Among all isoflavones, genistein is the most potent and biologically active phytochemical, demonstrating different in vivo and in vitro anticancer and anti-proliferative effects on numerous types of human cancers (Spagnuolo et al., 2015). Prostate cell lines (DU-145 and PC-3) when treated with soy phytoestrogens, genistein and daidzein, cause decrease in DNA methylation at EPHB2, BRCA1 and GSTP1 promoters (Adjakly et al., 2011). Karsli-Ceppioglu et al., reported that phytoestrogens (genistein and daidzein) modulate genome-wide DNA methylation status in prostate cancer. They found that methylation profiles of 58 genes have been modified by genistein and daidzein treatments in prostate cancer DU-145 and LNCaP cell lines (Karsli-Ceppioglu et al., 2015). Notably, the methylation frequencies of the hTERT, MAD1L1, KDM4B and TRAF7 genes were remarkably altered by genistein treatment. Genistein regulates miRNAs expression in pan cancer (Javed et al., 2021). In head and neck cancer, genistein activate miR-34a/RTCB axis that results in ROS-associated apoptosis, decrease in stemness properties, and inhibition of EMT (Hsieh et al., 2020). Recently, Imai-Sumida et al., reported that genistein suppress kidney cancer by repressing HOTAIR/chromatin remodeling pathways (Imai-Sumida et al., 2020). Conversely, Allred et al., reported that dietary genistin as well as genistein can stimulates estrogen-dependent breast cancer cell growth in vivo (Allred et al., 2001). These conflicting reports compel a need for in-depth mechanistic studies to understand the biological effects of these dietary compounds, including their epigenetic modifying potentials, cytotoxicity, and anticancer properties.
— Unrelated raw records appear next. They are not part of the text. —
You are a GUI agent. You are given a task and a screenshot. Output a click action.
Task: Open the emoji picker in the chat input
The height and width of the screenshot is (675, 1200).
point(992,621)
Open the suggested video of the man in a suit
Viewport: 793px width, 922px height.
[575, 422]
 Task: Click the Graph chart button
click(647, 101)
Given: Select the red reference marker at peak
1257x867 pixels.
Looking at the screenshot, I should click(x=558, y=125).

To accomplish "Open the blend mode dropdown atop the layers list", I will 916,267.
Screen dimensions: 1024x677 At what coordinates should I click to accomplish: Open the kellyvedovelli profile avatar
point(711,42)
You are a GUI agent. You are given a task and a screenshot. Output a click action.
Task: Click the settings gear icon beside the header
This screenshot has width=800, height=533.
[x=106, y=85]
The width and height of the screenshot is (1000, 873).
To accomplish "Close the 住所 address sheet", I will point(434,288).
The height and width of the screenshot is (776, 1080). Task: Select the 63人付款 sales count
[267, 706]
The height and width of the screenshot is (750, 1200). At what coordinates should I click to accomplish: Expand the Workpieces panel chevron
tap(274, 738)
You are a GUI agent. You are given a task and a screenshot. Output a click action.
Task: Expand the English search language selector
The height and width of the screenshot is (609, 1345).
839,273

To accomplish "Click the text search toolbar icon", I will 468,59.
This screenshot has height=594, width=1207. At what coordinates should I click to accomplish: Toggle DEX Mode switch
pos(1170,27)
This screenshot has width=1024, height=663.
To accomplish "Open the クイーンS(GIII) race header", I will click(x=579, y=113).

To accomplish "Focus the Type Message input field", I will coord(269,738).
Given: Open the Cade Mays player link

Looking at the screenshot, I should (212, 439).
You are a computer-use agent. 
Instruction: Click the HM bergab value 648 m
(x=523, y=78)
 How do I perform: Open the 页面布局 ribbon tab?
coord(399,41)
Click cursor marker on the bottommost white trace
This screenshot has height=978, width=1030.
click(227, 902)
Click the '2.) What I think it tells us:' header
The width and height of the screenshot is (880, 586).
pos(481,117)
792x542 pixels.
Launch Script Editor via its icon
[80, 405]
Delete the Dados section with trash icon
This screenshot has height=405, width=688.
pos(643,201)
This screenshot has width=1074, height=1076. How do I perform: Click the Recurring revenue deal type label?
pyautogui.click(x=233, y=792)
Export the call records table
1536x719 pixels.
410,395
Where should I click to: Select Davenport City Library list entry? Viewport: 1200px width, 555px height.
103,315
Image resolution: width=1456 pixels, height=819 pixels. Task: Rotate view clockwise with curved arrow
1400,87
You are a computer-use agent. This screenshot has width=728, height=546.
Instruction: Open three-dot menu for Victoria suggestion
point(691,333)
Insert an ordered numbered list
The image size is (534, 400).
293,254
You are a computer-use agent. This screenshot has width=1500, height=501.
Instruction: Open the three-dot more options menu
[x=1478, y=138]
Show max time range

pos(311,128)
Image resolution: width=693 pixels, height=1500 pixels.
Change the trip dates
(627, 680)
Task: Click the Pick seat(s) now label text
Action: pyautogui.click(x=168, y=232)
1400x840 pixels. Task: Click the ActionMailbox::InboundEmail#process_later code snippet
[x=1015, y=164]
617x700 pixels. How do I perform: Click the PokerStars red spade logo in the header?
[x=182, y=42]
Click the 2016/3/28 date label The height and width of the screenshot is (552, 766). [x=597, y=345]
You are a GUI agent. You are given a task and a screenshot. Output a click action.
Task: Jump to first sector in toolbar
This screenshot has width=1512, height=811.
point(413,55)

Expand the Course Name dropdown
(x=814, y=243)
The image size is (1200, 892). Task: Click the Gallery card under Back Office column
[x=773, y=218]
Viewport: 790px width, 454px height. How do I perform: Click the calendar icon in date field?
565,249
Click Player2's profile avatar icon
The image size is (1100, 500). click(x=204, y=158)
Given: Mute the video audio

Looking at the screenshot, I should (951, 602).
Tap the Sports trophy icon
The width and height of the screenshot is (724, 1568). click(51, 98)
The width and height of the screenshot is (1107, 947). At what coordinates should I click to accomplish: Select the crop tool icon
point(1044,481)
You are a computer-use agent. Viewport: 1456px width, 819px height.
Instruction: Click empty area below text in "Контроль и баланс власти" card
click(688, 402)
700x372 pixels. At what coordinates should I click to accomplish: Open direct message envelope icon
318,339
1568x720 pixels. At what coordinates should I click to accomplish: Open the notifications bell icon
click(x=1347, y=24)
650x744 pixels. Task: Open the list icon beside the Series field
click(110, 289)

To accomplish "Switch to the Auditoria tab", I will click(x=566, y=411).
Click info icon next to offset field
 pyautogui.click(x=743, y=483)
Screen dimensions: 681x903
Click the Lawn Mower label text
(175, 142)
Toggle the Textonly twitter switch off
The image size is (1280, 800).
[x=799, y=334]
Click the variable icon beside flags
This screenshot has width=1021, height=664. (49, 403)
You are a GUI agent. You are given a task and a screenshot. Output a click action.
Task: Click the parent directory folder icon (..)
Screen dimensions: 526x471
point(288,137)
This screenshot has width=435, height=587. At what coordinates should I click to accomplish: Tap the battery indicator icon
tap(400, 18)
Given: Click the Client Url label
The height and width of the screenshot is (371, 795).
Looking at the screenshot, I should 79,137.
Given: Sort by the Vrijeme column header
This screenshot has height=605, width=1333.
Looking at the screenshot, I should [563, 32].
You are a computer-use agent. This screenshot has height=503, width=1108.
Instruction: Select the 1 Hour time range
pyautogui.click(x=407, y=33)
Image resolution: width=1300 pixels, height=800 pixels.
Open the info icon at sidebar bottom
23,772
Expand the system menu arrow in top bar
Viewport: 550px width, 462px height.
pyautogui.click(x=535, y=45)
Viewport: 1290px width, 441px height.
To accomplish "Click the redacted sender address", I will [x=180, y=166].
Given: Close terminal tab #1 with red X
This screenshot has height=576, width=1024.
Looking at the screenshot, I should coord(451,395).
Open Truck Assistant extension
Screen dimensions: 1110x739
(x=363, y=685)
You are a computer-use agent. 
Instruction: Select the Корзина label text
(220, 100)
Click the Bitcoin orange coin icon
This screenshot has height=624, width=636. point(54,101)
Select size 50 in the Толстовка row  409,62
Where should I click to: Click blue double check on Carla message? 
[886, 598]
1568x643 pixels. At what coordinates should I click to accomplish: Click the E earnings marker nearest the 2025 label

Anthocyanidins are the sugar-free counterparts of anthocyanins and are highly important water-soluble pigments found in plants. Among all anthocyanidins, delphinidin is the most potent and abundant flavonoid found in pigmented fruits (especially blueberry) and vegetables (Khoo et al., 2017).

Kuo et al., reported that delphinidin epigenetically re-activates Nrf2-ARE pathway and prevents neoplastic transformation of mouse skin JB6 P+ cells (Kuo et al., 2019). The Nrf2-ARE pathway activation was associated with demethylation of 15 CpG sites in the mouse Nrf2 promoter region between nucleotide -1,226 and -863 from the transcription start site. The decreased CpG methylation proportion in the Nrf2 promoter region was consistent with detected declines in the protein expression of DNA methyltransferases 1 (DNMT1), DNMT3a, and class I/II histone deacetylases (HDACs) (Kuo et al., 2019). Jeong et al., identified the epigenetic modulators that mediate the apoptotic effect of delphinidin (major anthocyanidin compound) in human prostate cancer cells (Jeong et al., 2016). They treated these cancer cells with delphinidin and observed an increase in caspase-3, -7, and -8 activity along with an increased histone deacetylase activity. Amongst all class I HDACs, the activity of HDAC3 was exclusively prevented by delphinidin. Moreover, the apoptosis induced by delphinidin was reliant on caspase-mediated cleavage of HDAC3, resulting in the stabilization and acetylation of p53. They also observed that this anthocyanidin effectively upregulated pro-apoptotic genes that are definitely regulated by p53 and also downregulated numerous anti-apoptotic genes (Jeong et al., 2016). Delphinidin targets HOTAIR/miR-34a axis to suppress the breast carcinogenesis (Han et al., 2019) and inhibits colorectal cancer metastasis by inducing miR-204–3p expression (Huang et al., 2019).